How does Decision Intelligence use Graph technologies?

Graph technology is a sort of catch-all phrase that includes graph theory, graph analytics and graph data management. Graph represents the next major evolutionary step to enhance analytics delivery. As data volumes grow, traditional analytics often fails to address complex business operations, delivery and analysis problems. Graph technology helps find unknown relationships in data that are not being identified or analyzed through traditional means. A graph database stores nodes and relationships instead of tables, or documents. Data is stored just like you might sketch ideas on a whiteboard. Your data is stored without restricting it to a pre-defined model, allowing a very flexible way of thinking about and using it. Ultimately the output from graph analytics emerges through visualization tools, knowledge graphs, specific applications and even some advanced dashboard capabilities of business intelligence tools. Graph is also often used in all three parts to make systems run more efficiently and even support data management in a dynamic approach. In this way, there is a direct link between graph theory and analysis, and analysis can always use graph databases.

Gartner predicts that by 2023 graph technology will play a role in the decision-making process for 30% of organizations worldwide. In fact, many businesses are already using it in a variety of ways. Decision making has to be even quicker and made in ever-changing and complex environments, and graph technology will help enable this shift. From allowing for a better understanding of customers to detecting fraud to optimizing crop yields, graph technology has powerful applications across a variety of industries.
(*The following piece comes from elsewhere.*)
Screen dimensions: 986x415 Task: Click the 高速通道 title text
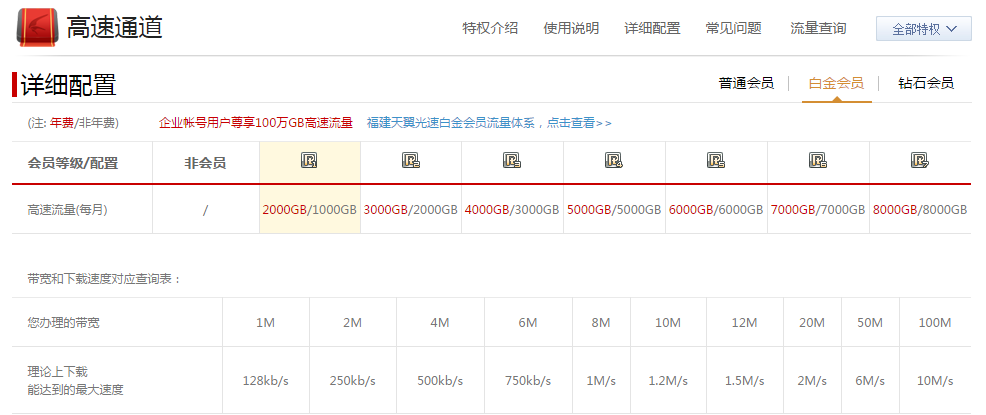[114, 28]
Data and analytics are more critical than ever before, and the use cases for graph technology will only explode as businesses need ways to drive decision making and stay competitive. Decision intelligence leverages the core capabilities of graph technologies to simultaneously connect to multiple data points rather than to just one data point at a time, as within a traditional relational database. And by connecting multiple data points at once, users (or a system like DI) can more easily discover relationships between data resulting in speed, accuracy and ultimately improve decision accuracy and velocity. Behind decision velocity is the business knowledge graph - interaction over time form the business graph and that is how organizations go from data to decision - how we close the gap from insight to action.